The report also highlights unions as a crucial plank of urban-waste reform. While many recycling firms are non-union, activists say expanding unionization gives workers whistleblower protections, the ability to hold contractors accountable, and collective-bargaining power to negotiate safer, more secure jobs.

One example is Recology, a unionized, worker-owned waste processor serving San Francisco, which partners with the city to prioritize local hiring for its surrounding working-class neighborhood, institute comprehensive safety training, and provide multilingual community education. Similarly, the LA-based Isidore Recycling provides local electronics waste-recycling services, but ties its operations to a holistic community development goal: employing formerly incarcerated workers.

The research suggests these upper-tier service providers could provide models for transforming sanitation on the labor and environmental fronts. “It’s not only a difference in wages,” says LAANE Senior Research and Policy analyst Lauren Ahkiam, “but it’s also oftentimes a difference in the level of training, the level of protective equipment provided, the likelihood of having permanent or long-term employees versus temporary workers.”

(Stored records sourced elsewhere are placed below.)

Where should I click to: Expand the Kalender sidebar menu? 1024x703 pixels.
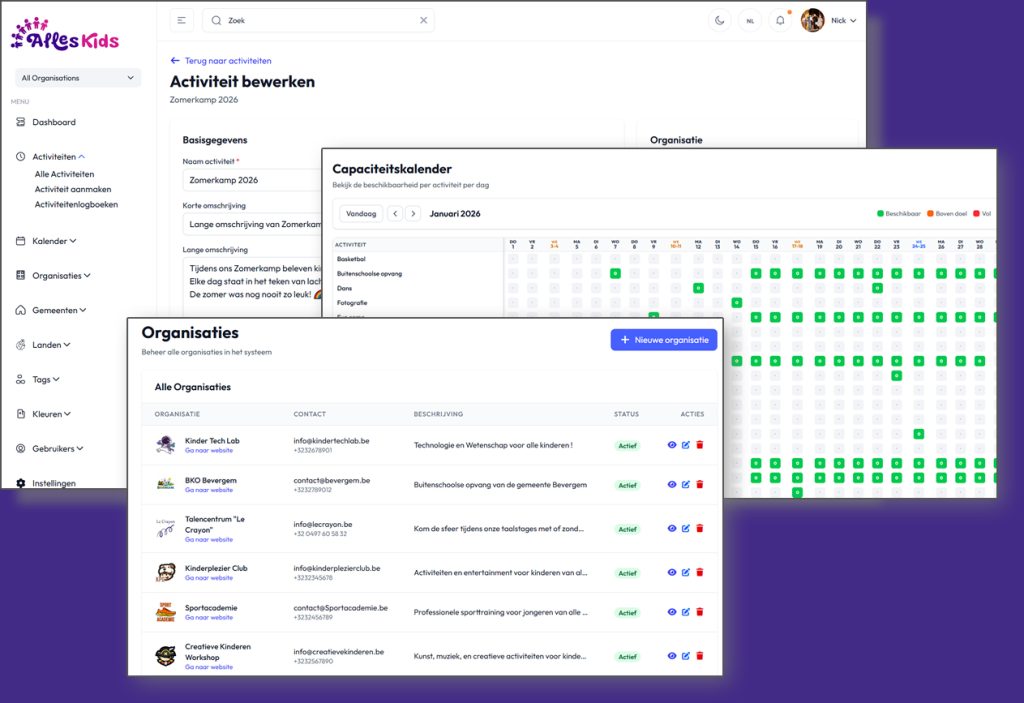point(53,241)
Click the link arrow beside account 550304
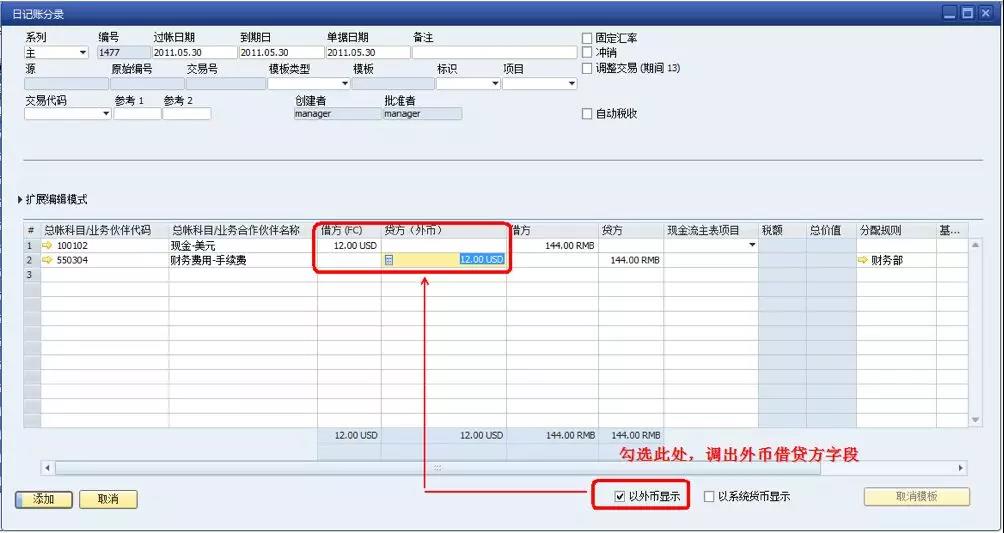 point(47,259)
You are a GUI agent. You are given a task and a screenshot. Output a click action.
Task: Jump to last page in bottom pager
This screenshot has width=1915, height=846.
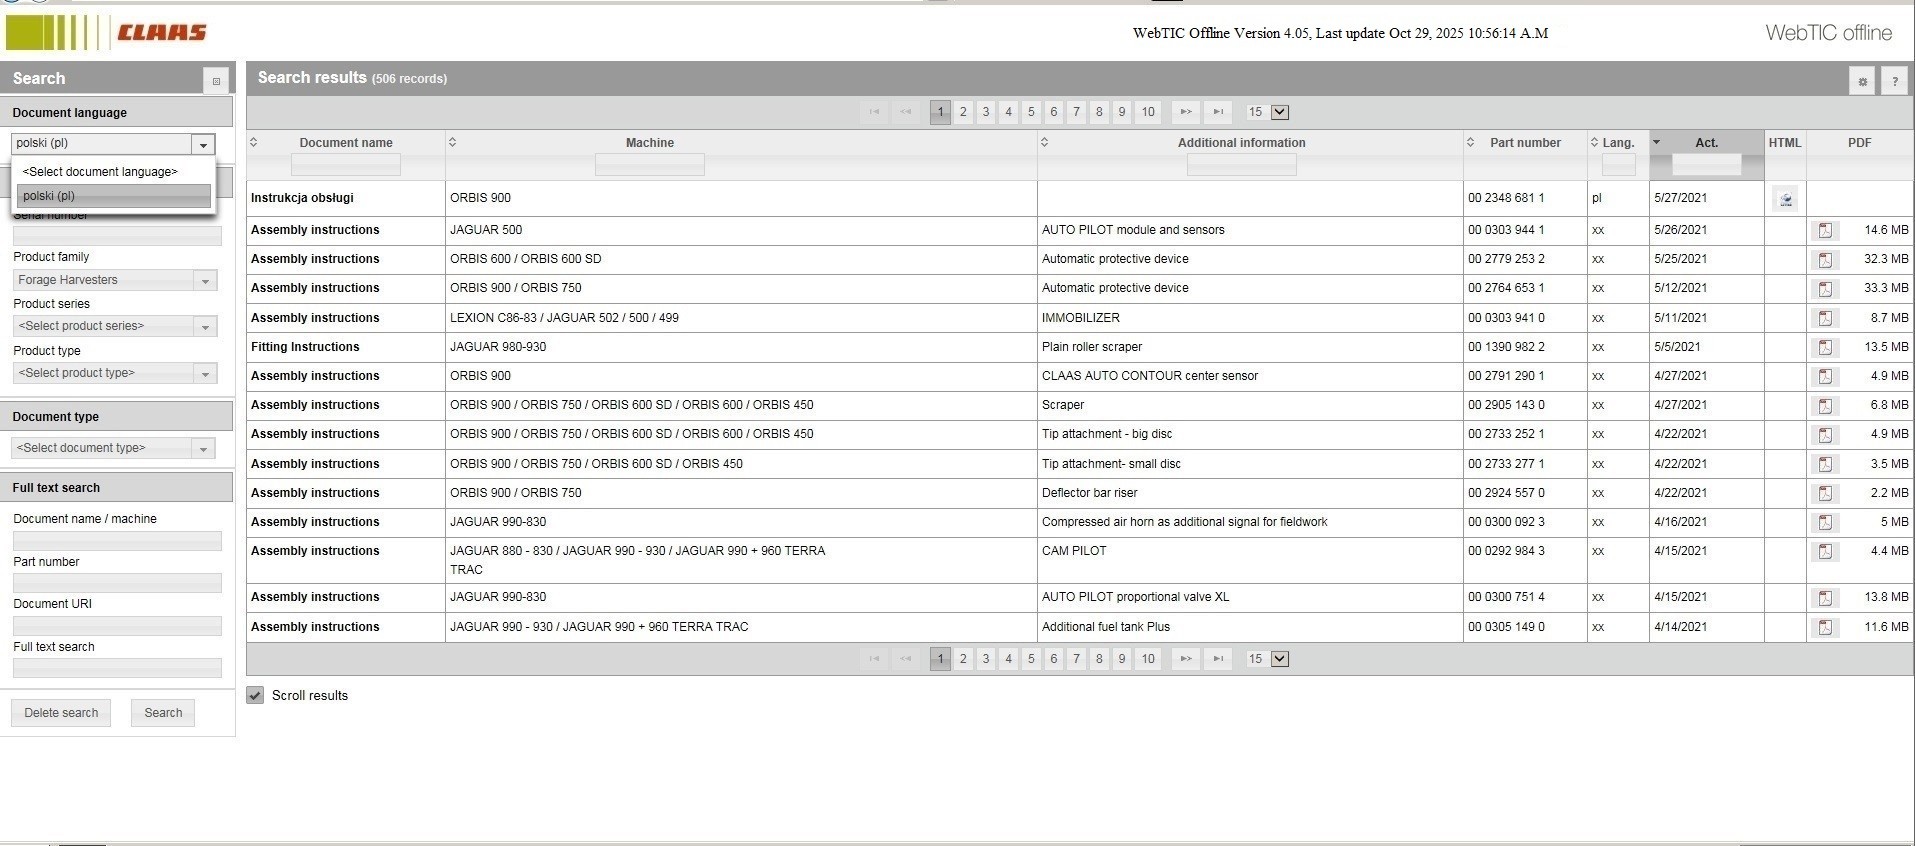coord(1218,659)
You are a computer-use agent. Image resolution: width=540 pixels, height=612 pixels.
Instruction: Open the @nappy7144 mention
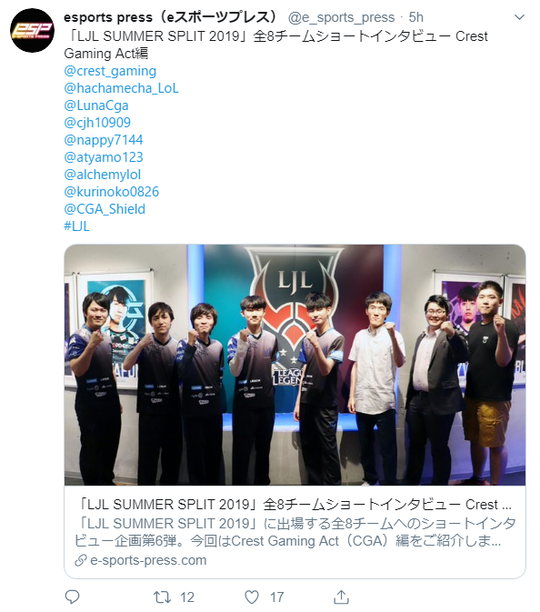point(103,140)
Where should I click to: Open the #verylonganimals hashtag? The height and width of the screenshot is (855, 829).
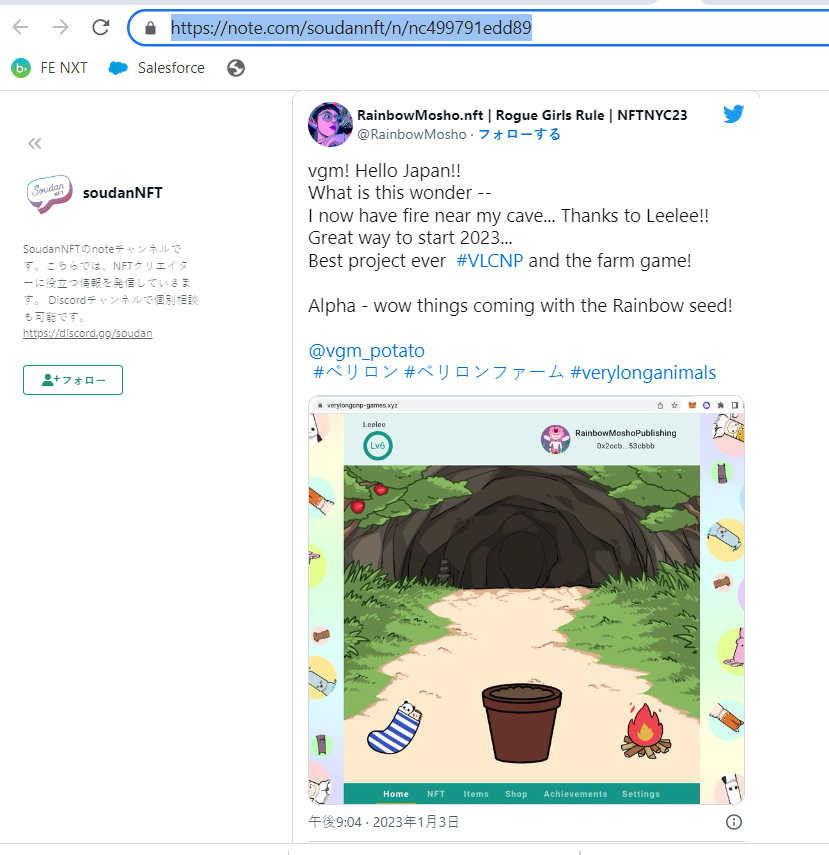tap(643, 373)
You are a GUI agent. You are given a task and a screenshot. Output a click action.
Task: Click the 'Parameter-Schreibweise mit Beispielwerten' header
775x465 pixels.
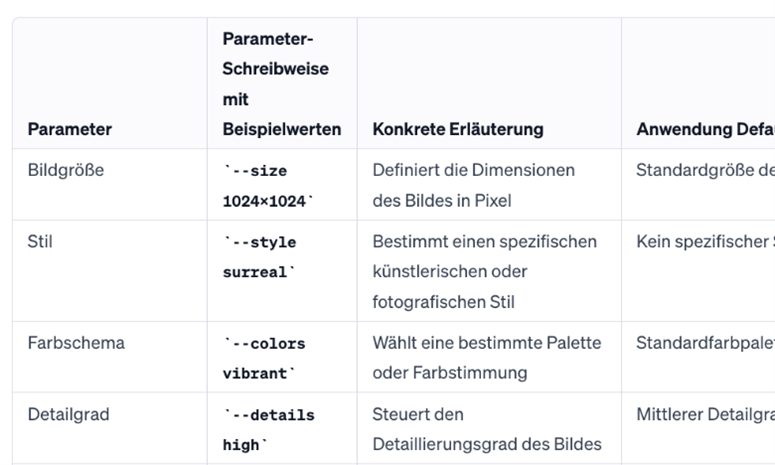pyautogui.click(x=281, y=84)
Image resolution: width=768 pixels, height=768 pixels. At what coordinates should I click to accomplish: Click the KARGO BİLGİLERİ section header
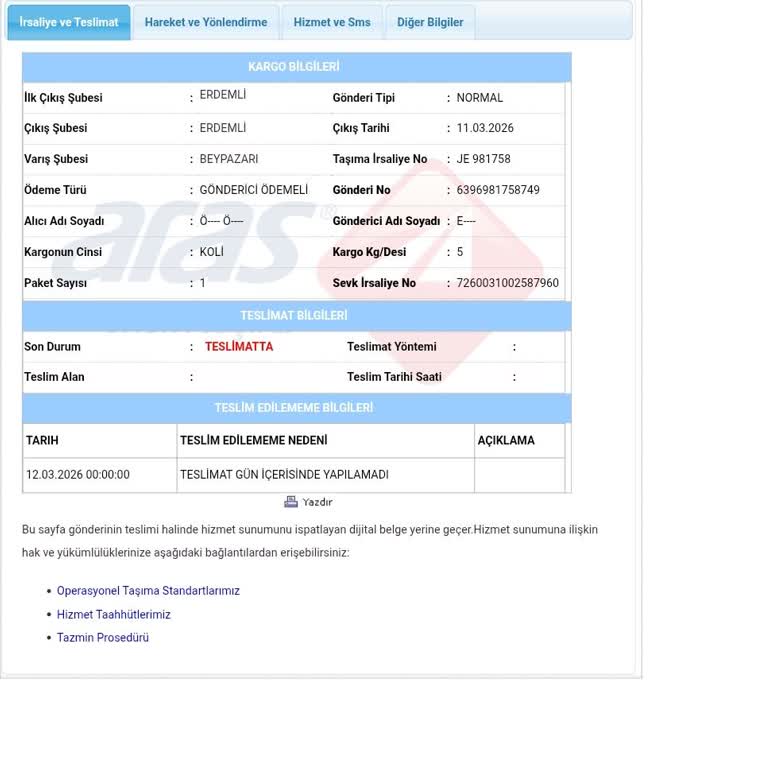(294, 67)
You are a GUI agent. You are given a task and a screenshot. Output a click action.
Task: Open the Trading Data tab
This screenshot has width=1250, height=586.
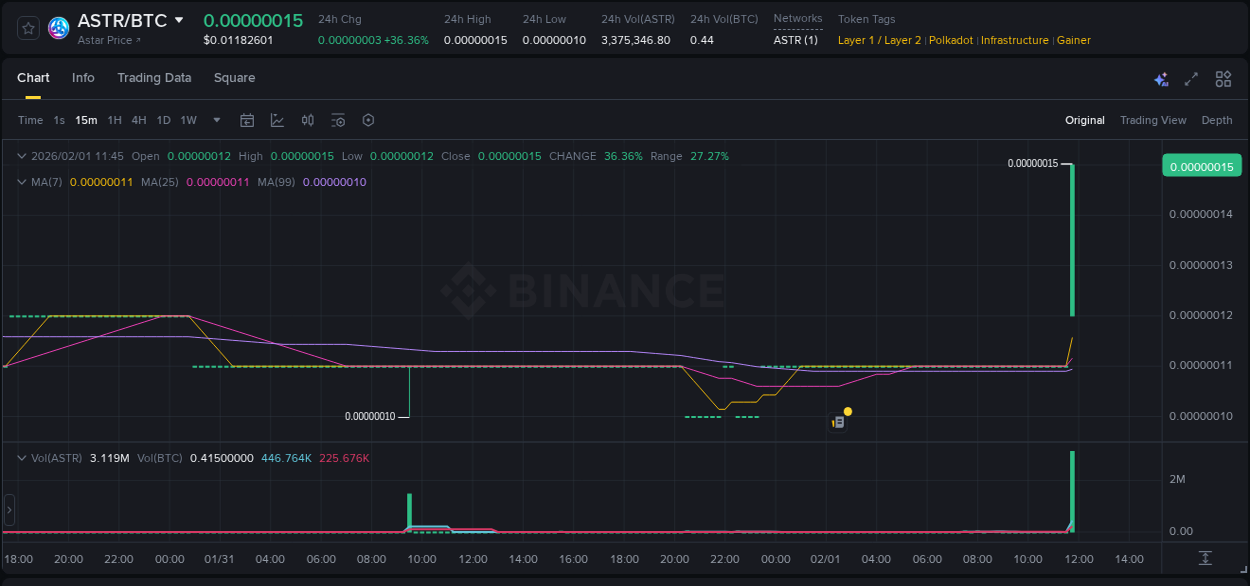154,77
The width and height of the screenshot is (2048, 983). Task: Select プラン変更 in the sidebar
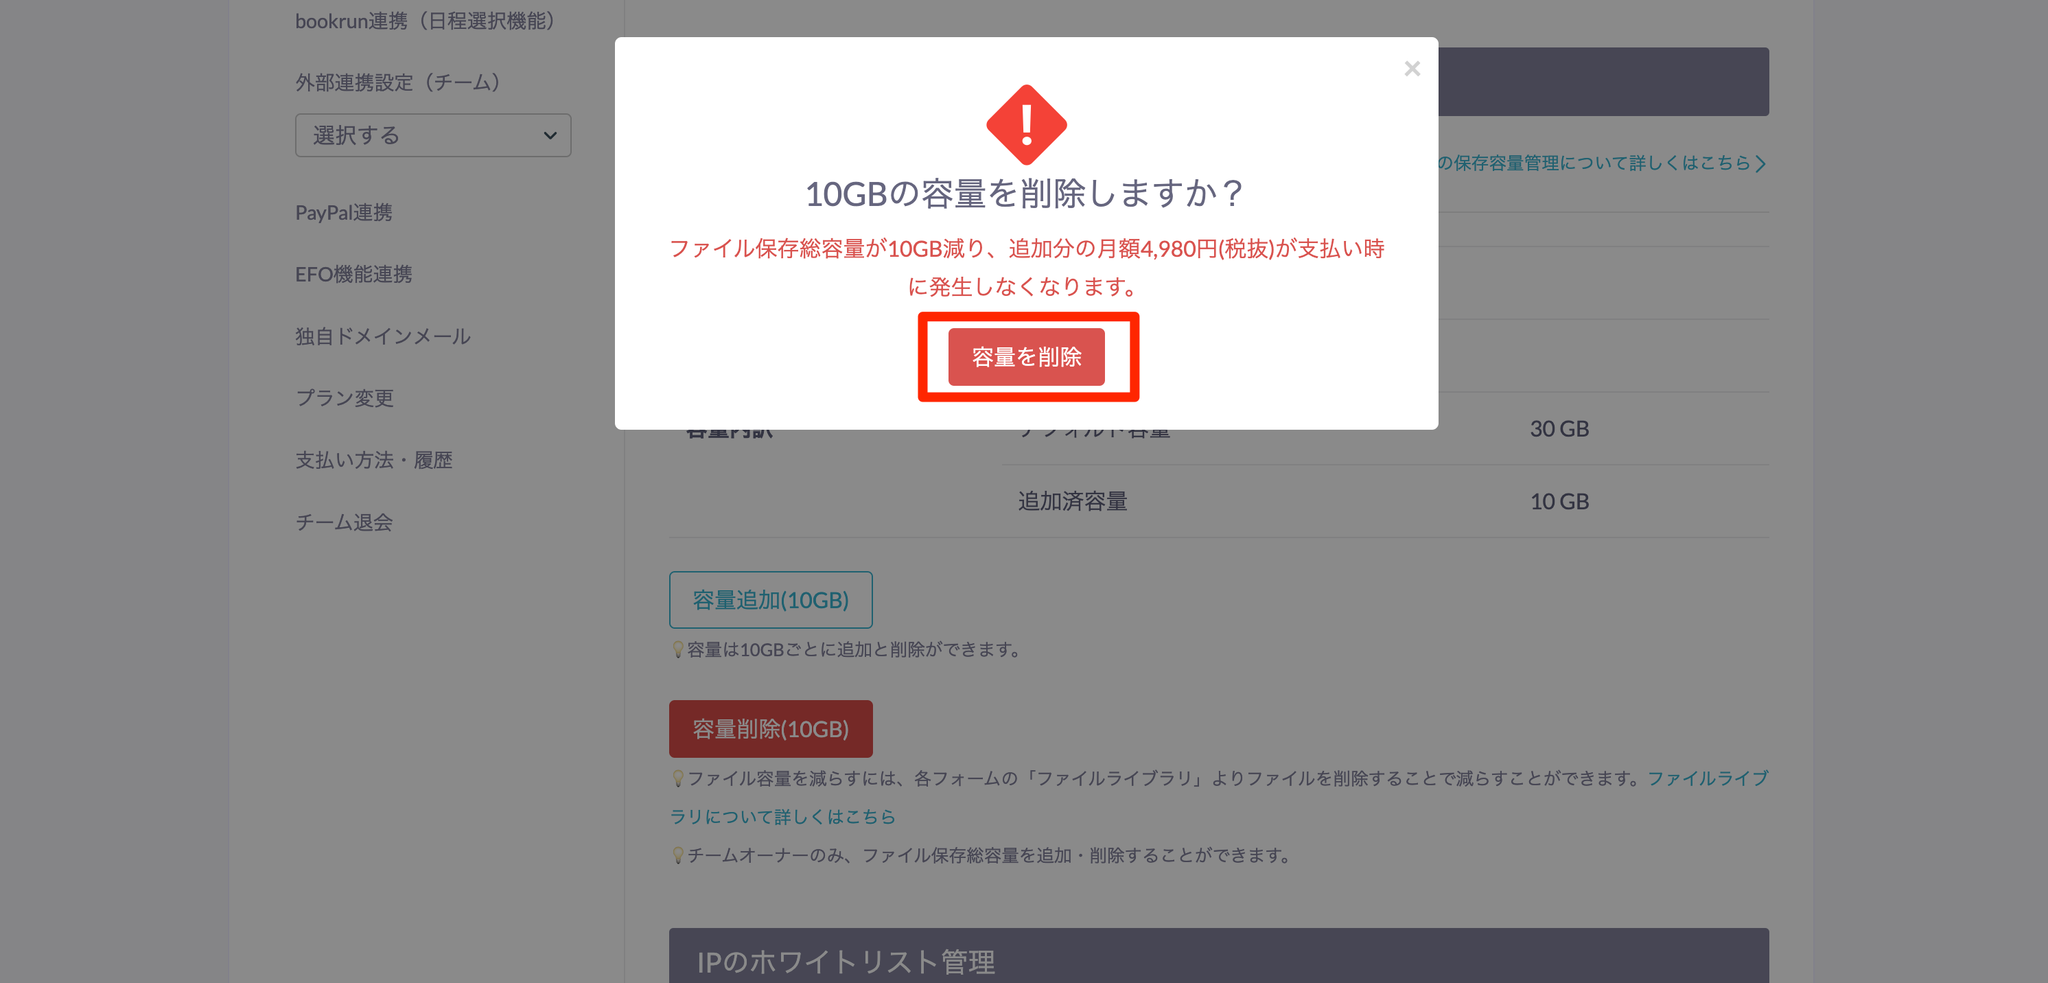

Often, the workers who feel the brunt of the waste industry’s foul practices can drive a path to reform. According to the Partnership’s Waste and Recycling Campaign Director Hays Witt, the group’s collaboration with local labor advocates has shown

Many sanitation workers feel like they’ve got a big stake in making waste systems reach their full potential. Workers feeling empowered on the job means that we are able to hear directly from them the impact our policies have on job quality and maximizing diversion.

LAANE’s blueprint aims to encourage city policymakers to link social and environmental planning goals. “A landfill is just one guy taking a truck full of stuff to the landfill, dumping it and leaving,” Ahkiam says, while a recycling program can put a whole community to work, not only through career-track processing jobs, but also public environmental education initiatives and production of recycled glass, paper, and metal materials. “The more you recycle, the more jobs there are.”

So urban grit can be green: Cleaning up a city means turning a historically wasteful community, and its people, into a new kind of renewable resource.